Geçen hafta Galatasaray-Beşiktaş derbisi oynandı. Galatasaray’ın bu seneki oynama biçimi, Beşiktaş futbol takımına üstün geldi. Bu maçın oynanma şeklinden ve oluşan skordan hareketle, spor kamuoyu birtakım değerlendirmelerde bulundu. Bunların dikkate değer olanlarından bazıları; Beşiktaş’ın maç hazırlığının eksik olduğu, Galatasaray’ın güçlü yönlerini silikleştirip kendi güçlü yönlerini parlatmadığı yönündeydi.

Beşiktaş son 7-8 senede, rakibi olduğu dönüşülen takımlara oranla daha başarılı bir dönem geçirdi. Bu başarılı dönemin bir neticesi olarak, futbol takımının kendine duyduğu güven, rahatlık, başarmışlık hissi, kaygı düzeyinin makul seviyelerde tutulması gibi avantajları var. Bu avantajların da etkisiyle, Türkiye’deki ve hatta -belki de abartarak- Avrupa kupası maçlarında o rahatlıkla sahaya çıkıyor. Herhangi bir Beşiktaş maçının yorumunu yaparken, Beşiktaş’a dair yaptığımız yorum genellikle “Beşiktaş çıktı ve topunu oynadı” oluyor. Bu bazen galibiyetinin formülü, bazen de mağlubiyetin sebebi olabiliyor. Zira taktiksel detaylara boğulmadan, daha çok kendi oyununuza odaklanarak oynadığınızda, zaaflarınızı yeteri kadar örtmeye odaklanmıyorsunuz ve rakibinizin de tek odaklandığı yer, sizin zaaflarınız oluyor. Oyunu “oynama” niyetiyle sahaya çıktığınızda meseleniz daha çok futbol topunun çevresinde kuracağınız ilişkinin kalitesidir. O oyunu iyi oynamak için sahip olmanız gereken değerler, sizin takımınıza ait değerlerdir. Bu değerlerde düşüş yaşamışsanız, bu oynama biçiminin üreteceği zarar, hesap kitap yaparak sahaya çıkan bir takımın yaşayacağı zarardan daha büyük olur.

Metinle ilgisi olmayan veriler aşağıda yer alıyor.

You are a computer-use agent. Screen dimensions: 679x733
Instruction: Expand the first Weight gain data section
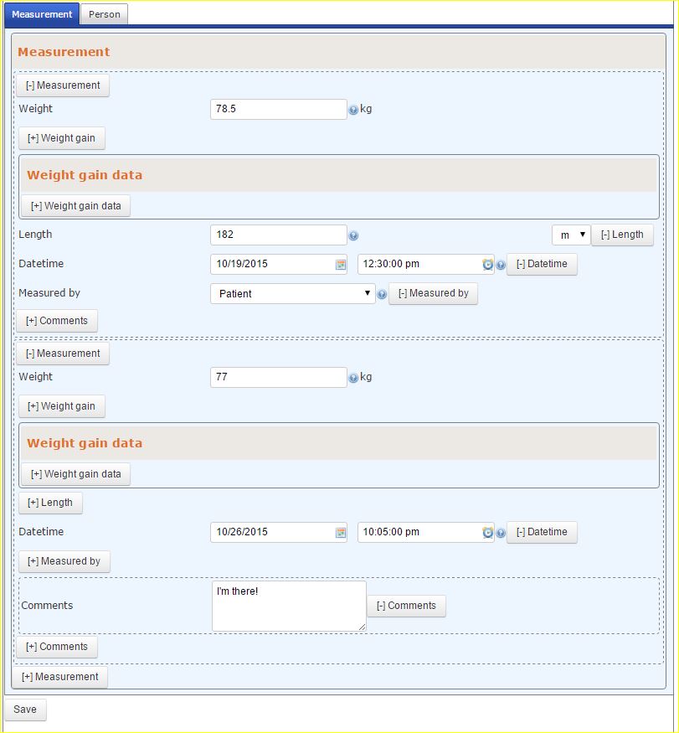click(x=75, y=205)
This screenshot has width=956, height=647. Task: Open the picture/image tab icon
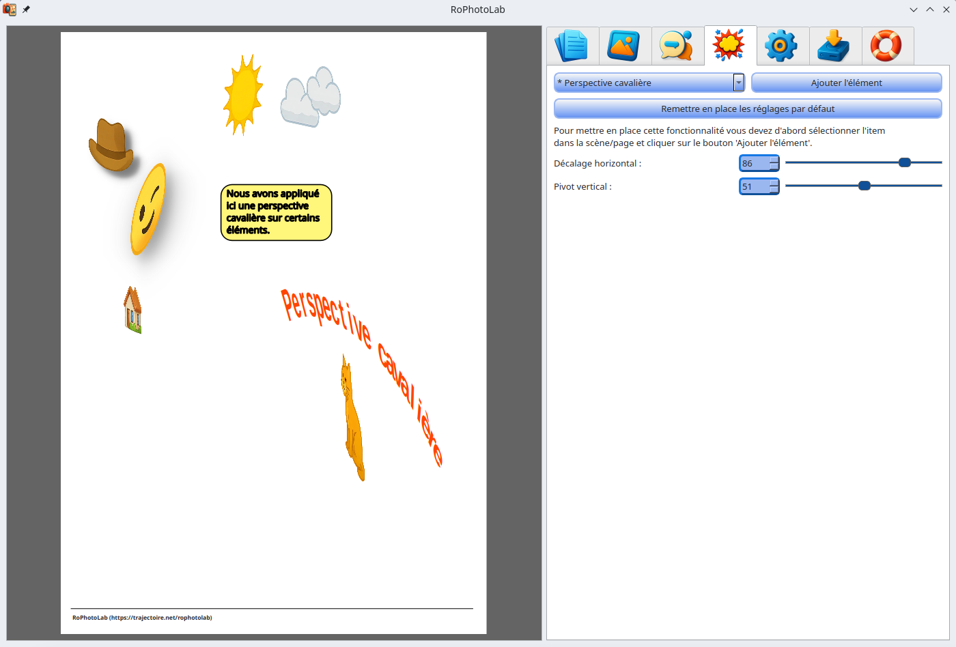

Beşiktaş “büyük takım oyununu” şart, saha, rakip ayrımı olmaksızın, her hafta tekrar etmek isteyen bir irade ortaya koyuyor. Fenerbahçe deplasmanında oynanan bir oyunla, bir başka maçın oynanış biçiminin birbirinden çok farklı gerçekleşmiyor. Aynı zamanda, Beşiktaş bu sezon kötü futbol oynuyor. Oyuncuları formsuz veya yetersiz veya sizin ekleyebileceğiniz herhangi bir faktör. Siz bu oyunu hesap kitap yaparak, zaaflarına oynayarak, şartlarda uygunsa yenebiliyorsunuz. Lakin bu maç Beşiktaş’a kaybettirirken, size ne kazandırıyor, işte futbola dair değerlendirmenin çetrefilli hale geldiği yer, o dur.

Spor kamuoyunun bu maç özelinde Beşiktaş’ı eleştirdiği yer, bence Beşiktaş’ın en güçlü olduğu ve diğer takımlarla arasında net bir fark koyabildiği yer. Beşiktaş’a Galatasaray maçını kazanması için oyun alışkanlığından vazgeçmesi gerektiğini önerenler, Beşiktaş’ın esas güçlü olduğu, fark yarattığı alanı törpüleme teklifinde bulunuyorlar. Beşiktaş’ın asla vazgeçmemesi gereken alan, oynama alışkanlığıdır. O alışkanlıklar üzerine, eksiklerini tamamlamaya odaklanmalıdır. Futbolda oyuncuya dair eksiklikler kolaylıkla çözülebilir, oysa zor olan oyuna dair sorunlardır. Beşiktaş’ın oyun sorunu yoktur, spesifik bir oyuncu sorunu vardır.